Dynamic AUs

Dynamic AUs support queries for membership in an administrative unit on the basis of user and device attributes. Therefore, membership can be automated to a large extent. When you click on a management entity in the Azure portal, you can customize its settings and assignments (Figure 4). Besides an Assigned membership type, you can also choose between Dynamic User and Dynamic Device in the Properties pane.

Figure 4: Configuring administrative units dynamically.

After setting up an administrative unit with dynamic membership, the Add dynamic query link lets you define your own rules for membership. You can also access the attributes of the user accounts or devices. Once you have defined and saved the rule, you can view the members on the main page of the AU and access the objects. You can also configure a membership rule at this point.

Configuration with PowerShell

Administrative units are not a complex product. So that they can contribute to improved security in Azure AD, you need to configure the rest of the environment to allow the management entities to achieve their full potential, which includes managing Azure and the AUs in PowerShell. To manage administrative units in PowerShell, use the cmdlet

New-AzureADMSAdministrativeUnit -Description "West Coast region" -DisplayName "West Coast"

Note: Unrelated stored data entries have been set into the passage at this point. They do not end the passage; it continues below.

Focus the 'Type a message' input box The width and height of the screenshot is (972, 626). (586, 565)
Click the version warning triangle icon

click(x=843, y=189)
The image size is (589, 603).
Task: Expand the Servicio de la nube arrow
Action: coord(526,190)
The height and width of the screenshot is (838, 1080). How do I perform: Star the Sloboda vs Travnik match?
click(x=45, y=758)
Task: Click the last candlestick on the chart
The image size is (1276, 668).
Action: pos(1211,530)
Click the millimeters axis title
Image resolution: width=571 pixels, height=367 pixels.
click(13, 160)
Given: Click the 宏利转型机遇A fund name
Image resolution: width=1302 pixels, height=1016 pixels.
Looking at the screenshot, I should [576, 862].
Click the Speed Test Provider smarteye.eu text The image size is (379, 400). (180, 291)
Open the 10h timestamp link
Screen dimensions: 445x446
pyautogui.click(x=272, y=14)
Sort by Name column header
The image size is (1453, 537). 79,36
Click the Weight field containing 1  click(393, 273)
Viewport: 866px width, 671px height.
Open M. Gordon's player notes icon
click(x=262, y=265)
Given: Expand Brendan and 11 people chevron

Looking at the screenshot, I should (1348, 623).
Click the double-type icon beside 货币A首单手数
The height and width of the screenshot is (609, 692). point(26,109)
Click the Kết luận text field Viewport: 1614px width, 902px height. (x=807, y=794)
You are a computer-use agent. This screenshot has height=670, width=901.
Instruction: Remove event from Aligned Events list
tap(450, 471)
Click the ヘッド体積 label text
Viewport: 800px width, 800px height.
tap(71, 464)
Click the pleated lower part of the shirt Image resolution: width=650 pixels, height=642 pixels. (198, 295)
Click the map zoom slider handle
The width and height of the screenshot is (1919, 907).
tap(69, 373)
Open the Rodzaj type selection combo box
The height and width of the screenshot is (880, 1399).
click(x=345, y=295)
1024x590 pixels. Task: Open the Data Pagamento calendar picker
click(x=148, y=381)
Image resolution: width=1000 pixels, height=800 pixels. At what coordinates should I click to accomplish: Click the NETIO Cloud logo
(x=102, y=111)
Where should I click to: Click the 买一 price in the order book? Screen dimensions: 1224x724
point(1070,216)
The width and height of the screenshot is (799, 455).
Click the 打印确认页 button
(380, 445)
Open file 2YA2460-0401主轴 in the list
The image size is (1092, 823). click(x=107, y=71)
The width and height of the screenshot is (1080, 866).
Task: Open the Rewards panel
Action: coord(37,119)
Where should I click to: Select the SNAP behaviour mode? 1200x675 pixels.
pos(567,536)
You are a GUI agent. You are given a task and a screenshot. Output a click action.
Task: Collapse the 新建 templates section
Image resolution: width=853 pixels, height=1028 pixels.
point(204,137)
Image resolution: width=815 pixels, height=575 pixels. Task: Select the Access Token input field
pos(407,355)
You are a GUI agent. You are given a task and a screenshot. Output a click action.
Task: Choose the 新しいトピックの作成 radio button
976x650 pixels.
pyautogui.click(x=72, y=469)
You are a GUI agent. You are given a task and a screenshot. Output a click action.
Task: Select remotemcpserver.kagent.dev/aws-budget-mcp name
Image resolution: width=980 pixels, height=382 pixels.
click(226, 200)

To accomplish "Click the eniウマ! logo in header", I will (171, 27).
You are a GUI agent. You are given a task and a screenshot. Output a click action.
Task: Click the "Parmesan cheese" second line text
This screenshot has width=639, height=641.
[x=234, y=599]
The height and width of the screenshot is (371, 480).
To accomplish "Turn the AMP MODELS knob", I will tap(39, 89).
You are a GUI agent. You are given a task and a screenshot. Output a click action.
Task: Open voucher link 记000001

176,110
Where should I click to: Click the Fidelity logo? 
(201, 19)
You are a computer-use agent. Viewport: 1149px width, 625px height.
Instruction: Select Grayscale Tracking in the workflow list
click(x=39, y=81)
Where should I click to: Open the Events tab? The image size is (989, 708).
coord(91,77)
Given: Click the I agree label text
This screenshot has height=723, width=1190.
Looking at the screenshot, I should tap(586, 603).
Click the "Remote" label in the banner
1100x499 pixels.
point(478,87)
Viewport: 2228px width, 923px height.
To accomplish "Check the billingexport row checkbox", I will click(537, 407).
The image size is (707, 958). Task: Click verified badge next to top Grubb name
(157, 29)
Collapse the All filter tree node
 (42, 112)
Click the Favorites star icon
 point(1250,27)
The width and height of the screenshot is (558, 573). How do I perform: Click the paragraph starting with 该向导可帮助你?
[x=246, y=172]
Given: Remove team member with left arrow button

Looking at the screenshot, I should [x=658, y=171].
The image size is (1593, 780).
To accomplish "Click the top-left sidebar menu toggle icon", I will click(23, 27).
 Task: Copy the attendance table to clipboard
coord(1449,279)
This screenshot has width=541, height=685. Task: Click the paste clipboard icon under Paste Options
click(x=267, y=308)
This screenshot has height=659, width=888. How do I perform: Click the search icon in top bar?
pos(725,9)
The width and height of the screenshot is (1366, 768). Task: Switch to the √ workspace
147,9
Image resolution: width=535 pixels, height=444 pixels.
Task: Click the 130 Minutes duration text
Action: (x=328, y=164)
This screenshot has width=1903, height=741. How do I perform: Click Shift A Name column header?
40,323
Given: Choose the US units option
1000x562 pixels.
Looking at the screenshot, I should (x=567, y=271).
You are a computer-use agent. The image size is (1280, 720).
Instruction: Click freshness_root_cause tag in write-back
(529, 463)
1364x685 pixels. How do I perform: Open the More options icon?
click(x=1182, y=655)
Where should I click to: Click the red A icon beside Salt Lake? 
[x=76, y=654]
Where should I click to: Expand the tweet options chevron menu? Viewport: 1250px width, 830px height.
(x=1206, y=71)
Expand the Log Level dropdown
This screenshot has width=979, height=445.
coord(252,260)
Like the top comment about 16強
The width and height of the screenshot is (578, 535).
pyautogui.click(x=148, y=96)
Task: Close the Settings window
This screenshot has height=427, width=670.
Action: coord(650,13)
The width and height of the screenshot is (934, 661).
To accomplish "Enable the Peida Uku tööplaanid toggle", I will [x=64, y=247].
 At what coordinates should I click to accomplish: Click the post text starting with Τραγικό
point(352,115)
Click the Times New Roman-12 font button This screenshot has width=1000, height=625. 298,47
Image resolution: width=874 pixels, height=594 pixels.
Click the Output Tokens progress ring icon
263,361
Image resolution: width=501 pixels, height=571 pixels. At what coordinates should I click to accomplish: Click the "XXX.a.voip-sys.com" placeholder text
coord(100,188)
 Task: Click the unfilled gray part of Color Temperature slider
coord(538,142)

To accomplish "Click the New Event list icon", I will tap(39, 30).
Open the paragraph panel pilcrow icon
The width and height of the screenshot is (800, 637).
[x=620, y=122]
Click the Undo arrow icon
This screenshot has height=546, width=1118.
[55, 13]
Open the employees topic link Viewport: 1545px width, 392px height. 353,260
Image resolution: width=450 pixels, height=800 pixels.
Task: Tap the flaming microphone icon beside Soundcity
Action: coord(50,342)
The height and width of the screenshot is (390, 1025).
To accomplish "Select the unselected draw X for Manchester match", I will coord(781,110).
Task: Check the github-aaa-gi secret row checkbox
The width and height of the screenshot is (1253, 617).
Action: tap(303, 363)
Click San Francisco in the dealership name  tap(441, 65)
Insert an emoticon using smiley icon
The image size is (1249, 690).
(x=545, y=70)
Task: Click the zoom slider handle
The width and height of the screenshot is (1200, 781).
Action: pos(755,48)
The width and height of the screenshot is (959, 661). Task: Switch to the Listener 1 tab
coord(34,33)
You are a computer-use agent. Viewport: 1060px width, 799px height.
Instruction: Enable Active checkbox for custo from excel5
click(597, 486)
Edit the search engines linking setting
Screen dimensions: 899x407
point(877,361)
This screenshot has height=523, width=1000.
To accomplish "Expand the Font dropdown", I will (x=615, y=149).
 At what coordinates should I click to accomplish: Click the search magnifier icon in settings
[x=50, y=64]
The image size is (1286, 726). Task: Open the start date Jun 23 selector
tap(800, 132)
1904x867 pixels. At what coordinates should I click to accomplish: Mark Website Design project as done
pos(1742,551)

Before you can work with PowerShell in Azure, you first need to do some preparatory work. Almost all areas in Azure AD can be managed with PowerShell, too, not just the administrative units. Besides managing Azure with the Azure Cloud Shell, you can install the module for managing Azure AD in PowerShell, which lets you administer sections of Azure AD locally and, incidentally, parallel to managing Active Directory. To begin, install the Azure AD PowerShell module on your computer and open a connection to Azure AD with

install-module azuread
Connect-AzureAD

To view all of the cmdlets for Azure AD management, use

get-command -module azuread

For example, you can display the commands for managing administrative units by running the cmdlet

Get-Command *AzureAD*AdministrativeUnit*

When assigning administrative units to specific users or groups, user logons should be monitored. This also applies to the admin accounts that are members of the administrative units. Changing memberships often requires a new registration at the AAD. Whether this login was successful can be monitored in the Azure portal.

When assigning administrative units to specific users or groups, as well as to admin accounts that are members of the administrative units, you need to monitor user logins. When changing memberships, it is often necessary to re-register with Azure AD. You can use the Azure portal to discover whether the login worked. In the Azure AD admin center, click Users | <user> | Sign-in logs to check when users have logged in and where. The portal also displays the IP address from which the login took place and the use of multifactor authentication. Multiple unsuccessful logins indicate an attack on a user account.

If you type Get-AzureADUser in the Azure Cloud Shell or Azure PowerShell, you can view information about the user accounts in an Azure subscription. If you want to see more detailed information about a user or group in Azure AD, use the cmdlet with the ObjectID parameter

Get-AzureADUser -ObjectID 3b47a729-16c1-4be1-9ee2-7f3bd00a346b

You can retrieve the ObjectID for each user after entering Get-AzureADUser, and you can use UserPrincipalName, typically the email address the user uses to log in, as the ObjectID. To view all the data for a user account, pass the results from Get-AzureADUser to the select cmdlet and use the * wildcard to output all the data:

Get-AzureADUser -ObjectID 3b47a729-16c1-4be1-9ee2-7f3bd00a346b |select *

Administrative units can also be mapped to groups that you manage in PowerShell, as well (e.g., to supervise administrative tasks). The individual groups in Azure AD can be displayed with the Get-AzureADGroup cmdlet. Additionally, you can create new groups, control group memberships, delete groups, and much more in PowerShell. To retrieve all the cmdlets, use

Get-Command *ADGroup*

User accounts that are members of an administrative role can manage a group. In turn, the role can be associated with an administrative unit to which the group has been assigned.

DIY Administrative Tasks

After assigning admins to administrative units and associating these AUs with users, groups, and devices in Azure AD, admins in the AU can also perform various tasks to manage the objects. However, users can also perform many tasks themselves given sufficient authorization. The focus of the AUs is on delegating tasks for managing the linked objects.

Azure AD provides a self-service portal where all users can log in to manage their own user accounts (Figure 5). If users also have a Microsoft account, it can be found on a separate portal. Both accounts can be accessed as shown in Table 1 under User Portal. Users can change or reset their passwords, for example, and also adjust settings and optimize data protection. You can also review your own logins here (e.g., to discover whether an account has been hacked). If Microsoft Office licenses are on file for an account, users can also download the installation files through the portal. Administrative units are not mandatory for this action.

Figure 5: Users can handle many administrative tasks themselves.